Collected data:
=====

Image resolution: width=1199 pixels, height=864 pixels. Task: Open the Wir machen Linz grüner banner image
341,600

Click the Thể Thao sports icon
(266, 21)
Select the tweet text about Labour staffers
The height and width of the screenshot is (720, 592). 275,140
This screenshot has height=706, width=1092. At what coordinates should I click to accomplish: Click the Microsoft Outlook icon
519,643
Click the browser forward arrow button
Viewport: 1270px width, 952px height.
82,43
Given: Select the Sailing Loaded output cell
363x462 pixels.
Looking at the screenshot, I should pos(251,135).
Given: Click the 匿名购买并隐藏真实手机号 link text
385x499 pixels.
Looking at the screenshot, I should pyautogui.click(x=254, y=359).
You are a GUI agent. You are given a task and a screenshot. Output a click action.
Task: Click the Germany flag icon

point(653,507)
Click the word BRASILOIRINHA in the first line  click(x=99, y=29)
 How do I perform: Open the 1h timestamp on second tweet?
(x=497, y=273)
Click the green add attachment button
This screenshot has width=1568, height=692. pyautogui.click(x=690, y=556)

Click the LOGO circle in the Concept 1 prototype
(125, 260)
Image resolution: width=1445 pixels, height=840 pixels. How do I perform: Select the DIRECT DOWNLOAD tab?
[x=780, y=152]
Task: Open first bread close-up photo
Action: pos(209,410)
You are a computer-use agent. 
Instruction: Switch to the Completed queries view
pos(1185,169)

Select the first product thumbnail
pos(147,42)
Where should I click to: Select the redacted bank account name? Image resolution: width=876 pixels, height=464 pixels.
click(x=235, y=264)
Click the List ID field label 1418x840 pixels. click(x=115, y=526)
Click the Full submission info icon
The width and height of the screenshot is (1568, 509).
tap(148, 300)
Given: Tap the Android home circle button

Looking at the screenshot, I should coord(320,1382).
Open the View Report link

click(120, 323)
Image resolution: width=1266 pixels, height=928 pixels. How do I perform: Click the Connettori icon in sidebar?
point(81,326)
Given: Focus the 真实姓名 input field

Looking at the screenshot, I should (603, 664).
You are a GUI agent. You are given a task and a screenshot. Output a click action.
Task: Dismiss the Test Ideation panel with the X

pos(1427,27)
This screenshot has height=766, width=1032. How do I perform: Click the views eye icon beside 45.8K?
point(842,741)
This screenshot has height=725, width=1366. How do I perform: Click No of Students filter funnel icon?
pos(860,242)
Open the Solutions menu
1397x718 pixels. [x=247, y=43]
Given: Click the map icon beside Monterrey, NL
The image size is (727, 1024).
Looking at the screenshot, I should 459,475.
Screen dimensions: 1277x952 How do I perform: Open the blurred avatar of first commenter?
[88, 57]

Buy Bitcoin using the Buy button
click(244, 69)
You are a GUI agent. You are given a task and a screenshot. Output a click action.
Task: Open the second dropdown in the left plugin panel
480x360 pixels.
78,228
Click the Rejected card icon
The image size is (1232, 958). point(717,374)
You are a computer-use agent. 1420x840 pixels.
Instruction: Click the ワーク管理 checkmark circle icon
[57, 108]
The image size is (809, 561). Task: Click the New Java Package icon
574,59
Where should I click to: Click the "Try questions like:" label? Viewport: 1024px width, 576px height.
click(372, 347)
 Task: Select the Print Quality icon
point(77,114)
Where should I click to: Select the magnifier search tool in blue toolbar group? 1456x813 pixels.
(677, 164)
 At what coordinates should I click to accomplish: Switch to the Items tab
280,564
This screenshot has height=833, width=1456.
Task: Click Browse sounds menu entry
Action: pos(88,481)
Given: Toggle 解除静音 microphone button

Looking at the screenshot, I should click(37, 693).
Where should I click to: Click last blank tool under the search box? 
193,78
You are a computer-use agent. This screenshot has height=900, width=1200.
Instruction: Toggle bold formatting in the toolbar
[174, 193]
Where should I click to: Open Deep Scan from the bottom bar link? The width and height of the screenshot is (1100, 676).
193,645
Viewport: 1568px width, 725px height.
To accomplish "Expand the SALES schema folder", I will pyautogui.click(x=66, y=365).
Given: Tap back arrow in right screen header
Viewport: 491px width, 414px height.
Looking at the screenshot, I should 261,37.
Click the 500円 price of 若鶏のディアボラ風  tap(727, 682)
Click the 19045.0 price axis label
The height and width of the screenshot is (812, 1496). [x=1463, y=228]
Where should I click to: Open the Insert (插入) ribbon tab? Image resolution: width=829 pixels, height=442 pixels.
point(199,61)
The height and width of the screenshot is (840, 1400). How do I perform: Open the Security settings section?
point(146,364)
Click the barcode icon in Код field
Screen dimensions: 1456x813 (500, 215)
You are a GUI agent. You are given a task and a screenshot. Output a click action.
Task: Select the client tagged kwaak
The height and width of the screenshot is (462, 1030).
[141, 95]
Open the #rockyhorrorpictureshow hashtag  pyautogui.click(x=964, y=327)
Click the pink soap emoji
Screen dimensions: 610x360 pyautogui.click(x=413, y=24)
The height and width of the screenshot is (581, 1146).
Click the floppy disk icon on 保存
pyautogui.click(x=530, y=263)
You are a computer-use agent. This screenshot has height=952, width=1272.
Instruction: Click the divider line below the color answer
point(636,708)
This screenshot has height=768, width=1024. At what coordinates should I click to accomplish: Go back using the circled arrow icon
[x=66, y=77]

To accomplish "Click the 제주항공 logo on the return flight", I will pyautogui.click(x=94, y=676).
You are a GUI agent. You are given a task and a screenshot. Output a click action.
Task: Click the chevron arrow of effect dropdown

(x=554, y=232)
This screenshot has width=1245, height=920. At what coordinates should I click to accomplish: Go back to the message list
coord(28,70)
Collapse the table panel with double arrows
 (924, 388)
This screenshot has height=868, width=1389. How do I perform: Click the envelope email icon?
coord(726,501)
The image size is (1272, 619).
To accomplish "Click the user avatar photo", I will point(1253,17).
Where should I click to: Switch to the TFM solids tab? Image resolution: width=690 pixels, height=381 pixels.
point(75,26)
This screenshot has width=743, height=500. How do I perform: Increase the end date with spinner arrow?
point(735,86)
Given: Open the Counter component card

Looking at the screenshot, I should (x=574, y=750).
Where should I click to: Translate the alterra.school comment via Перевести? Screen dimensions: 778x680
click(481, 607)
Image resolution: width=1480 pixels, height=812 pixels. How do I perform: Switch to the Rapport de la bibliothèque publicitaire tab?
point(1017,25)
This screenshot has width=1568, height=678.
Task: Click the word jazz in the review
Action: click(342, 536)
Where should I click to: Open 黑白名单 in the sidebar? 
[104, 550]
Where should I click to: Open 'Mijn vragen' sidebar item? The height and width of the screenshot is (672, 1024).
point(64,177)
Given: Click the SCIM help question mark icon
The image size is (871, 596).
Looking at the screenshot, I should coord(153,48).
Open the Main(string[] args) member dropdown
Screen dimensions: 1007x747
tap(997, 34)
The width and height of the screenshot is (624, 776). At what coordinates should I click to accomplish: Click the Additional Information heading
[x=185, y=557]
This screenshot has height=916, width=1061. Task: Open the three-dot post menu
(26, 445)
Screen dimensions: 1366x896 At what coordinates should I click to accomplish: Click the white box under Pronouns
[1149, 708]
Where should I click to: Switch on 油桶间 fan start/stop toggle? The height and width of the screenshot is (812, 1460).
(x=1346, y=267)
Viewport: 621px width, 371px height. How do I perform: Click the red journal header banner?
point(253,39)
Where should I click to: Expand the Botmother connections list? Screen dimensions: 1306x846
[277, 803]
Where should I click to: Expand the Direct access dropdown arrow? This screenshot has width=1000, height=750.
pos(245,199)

=====

*Task*: Reproduce the records above without any changes, starting with the line that contains "Click the green add attachment button" and going on through the line that contains "Action: pos(209,410)".

*Answer*:
Click the green add attachment button
This screenshot has width=1568, height=692. pyautogui.click(x=690, y=556)

Click the LOGO circle in the Concept 1 prototype
(125, 260)
Image resolution: width=1445 pixels, height=840 pixels. How do I perform: Select the DIRECT DOWNLOAD tab?
[x=780, y=152]
Task: Open first bread close-up photo
Action: pos(209,410)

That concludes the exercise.